Our friends at Alta Capital Management, an investment firm specializing in equities, recently provided insightful analysis on the latest household balance sheet data from the U.S. Federal Reserve's Financial Accounts for Q2 2024. We found their perspective valuable and thought it was worth sharing with you.
Quick thoughts on household balance sheet data
The US Federal Reserve (Fed) just released their under-noticed Financial Accounts of the United States for Q2 2024 and I am once again going to draw attention to the dataset that includes detailed information on balance sheets of different sectors of the economy including, most notably from my lens, households.
According to these new figures, aggregate household net worth (total assets less liabilities) in the US increased by US$2.8 trillion (+1.7% quarter-over-quarter (QoQ)) over the three months ended June to a new record high of US$164 trillion — the value of household financial assets rose by US$1.1 trillion (+0.9%) in the quarter while nonfinancial asset values rose by US$1.8 trillion (+3.0%); liabilities rose by just US$177 billion (+0.9%). That’s an average of US$61,000 per person aged 16 and over or roughly US $1.25million per household, which also marks an all-time high.
While these data are just the overall tallies and do not provide a breakdown across wealth/income/age cohorts (the Fed’s Distributional Financial Accounts are released with a couple of weeks’ lag), the fact remains that American households are the wealthiest that they have ever been in nominal terms (and as the Distributional Financial Accounts have shown, the bottom-up of the wealth spectrum has been recording the best relative gains) — adjusting for inflation, the total remains 0.8% below its peak from the end of 2021 as the surge in prices eroded the purchasing power of that accumulated wealth.
The significant accumulated wealth in the US puts the reported decline in savings rates to historically low levels in some better context — if you have a decent (and growing) nest egg, there is less impetus to save out of current income, which in turn provides a pretty good explanation as to why consumer spending has proven so resilient in the face of high costs of living and rising interest rates (and note that the need to rebuild savings following the housing market crash was a big factor constraining consumer spending and growth throughout the 2010s).

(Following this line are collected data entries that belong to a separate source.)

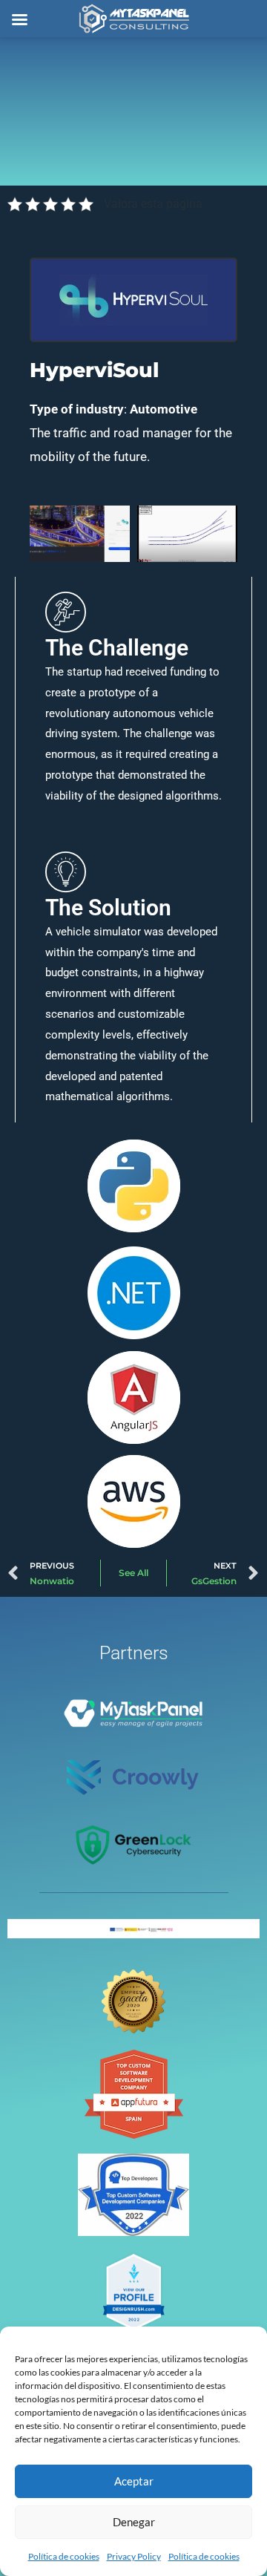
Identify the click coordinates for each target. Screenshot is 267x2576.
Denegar (134, 2521)
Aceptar (134, 2481)
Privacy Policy (134, 2556)
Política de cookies (63, 2556)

And on the topic of rates, US households have generally found themselves insulated from the sharp increase in rates due to low overall debt loads. In stark contrast to the debt-fueled run-up in household net worth that occurred in the lead-up to the Great Financial Crisis, the wealth gains this cycle have largely occurred with limited use of leverage. The household debt-to-asset ratio has actually been continuing the downward trend that has been in place since the forced/involuntary deleveraging in the aftermath of the housing bubble popping in 2008 — the 11.2% ratio in Q22024 is the lowest in the US since 1973 (aside from 2021) in a sign that American households overall are not being buried in increasingly costly debt (the debt-to-income ratio being at 25-year lows aside from the pandemic echoes this sign).
Further to this point, the US owners’ equity share of real estate assets ticked up to 67.0% in Q2 2024, which is its highest level since 1956 (this means that mortgages account for just one-third of the average value of homes across the US). Consumers’ ample equity in their homes, and the long terms of mortgages limiting exposure to rate changes for the majority of US homeowners, have prevented any impetus for a broad wave of selling into a less-than-favorable real estate market, which is a key reason home prices have stayed pretty firm in the US despite higher rates restraining activity.
Moreover, note that while the latest Quarterly Report on Household Debt and Credit from the Federal Reserve Bank of New York indicated that US delinquency rates for credit cards and auto loans have continued to rise against elevated interest rates, there are limited signs of stress in housing-related credit that accounts for the vast majority of household debt — overall loan delinquency rates in the US are at historically benign levels with 1.6% of all outstanding consumer loans 90+ days delinquent in Q2, which, while up from sub-1% levels in 2021, is half the average for the two decades preceding the pandemic.
One last thing I want to flag with the aggregate US household balance sheet dataset is that it shows there are still literally piles of cash on the sidelines.
Household holdings of physical cash, checking and savings deposits, and money market funds in the US totaled US$18.3 trillion at the end of June. For some context, that is equivalent to the estimated size of China’s economy or roughly equivalent to a year’s worth of American consumer spending. That is a massive amount of funds that could be deployed in fairly short order, either for spending or [moved] into financial markets.
The bottom line here is that the data continue to suggest that US households’ financial foundation remains in generally good shape in aggregate. There are signs that some are struggling to keep up with payments on credit cards and auto loans (looming rate cuts should help here), but overall, Americans have high degrees of wealth and low debt, which, combined with a still firm job market supporting cash flows, would appear to be constructive for the consumer continuing to help sustain economic momentum.